The process of making printed circuit boards follows the steps listed below for most applications.

The procedure of determining products, processes, and requirements to satisfy the client's requirements for the board style based upon the Gerber file info supplied with the purchase order.

The procedure of transferring the Gerber file data for a layer onto an etch withstand movie that is put on the conductive copper layer.

The standard process of exposing the copper and other locations unprotected by the etch resist movie to a chemical that gets rid of the unguarded copper, leaving the safeguarded copper pads and traces in location; more recent processes utilize plasma/laser etching instead of chemicals to get rid of the copper material, permitting finer line definitions.

The procedure of lining up the conductive copper and insulating dielectric layers and pushing them under heat to activate the adhesive in the dielectric layers to form a strong board product.

The process of drilling all of the holes for plated through applications; a second drilling procedure is used for holes that are not to be plated through. Information on hole area and size is included in the drill drawing file.

The procedure of applying copper plating to the pads, traces, and drilled through holes that are to be plated through; boards are placed in an electrically charged bath of copper.

This is needed when holes are to be drilled through a copper location however the hole is not to be plated through. Avoid this procedure if possible since it adds cost to the completed board.

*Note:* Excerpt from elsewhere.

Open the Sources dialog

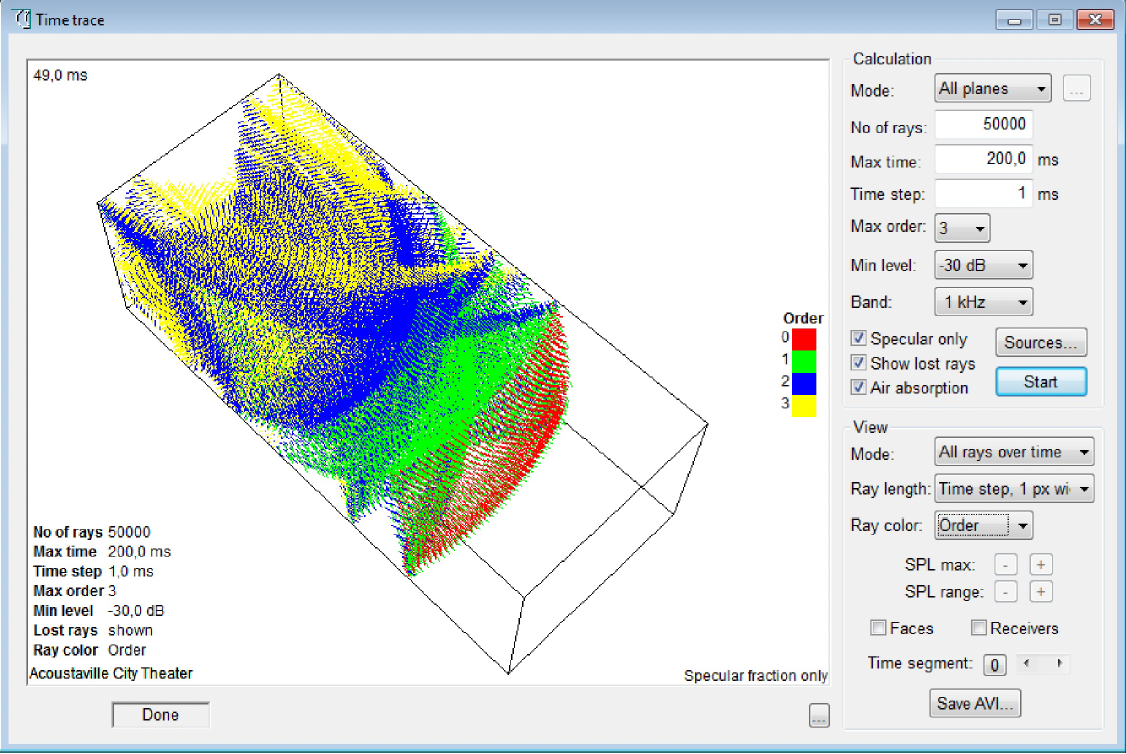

The process of using a protective masking product, a solder mask, over the bare copper traces or over the copper that has had a thin layer of solder applied; the solder mask secures versus ecological damage, provides insulation, safeguards versus solder shorts, and protects traces that run between pads.

The procedure of covering the pad areas with a thin layer of solder to prepare the board for the ultimate wave soldering or reflow soldering process that will occur at a later date after the components have been placed.

The process of applying the markings for part designations and element describes to the board. Might be applied to just the top or to both sides if components are mounted on both leading and bottom sides.

The process of separating multiple boards from a panel of similar boards; this procedure likewise permits cutting notches or slots into the board if required.

A visual evaluation of the boards; likewise can be the process of checking wall quality for plated through holes in multi-layer boards by cross-sectioning or other techniques.

The process of looking for continuity or shorted connections on the boards by methods using a voltage in between numerous points on the board and determining if an existing flow takes place. Relying on the board intricacy, this procedure might require a specifically designed test component and test program to incorporate with the electrical test system utilized by the board producer.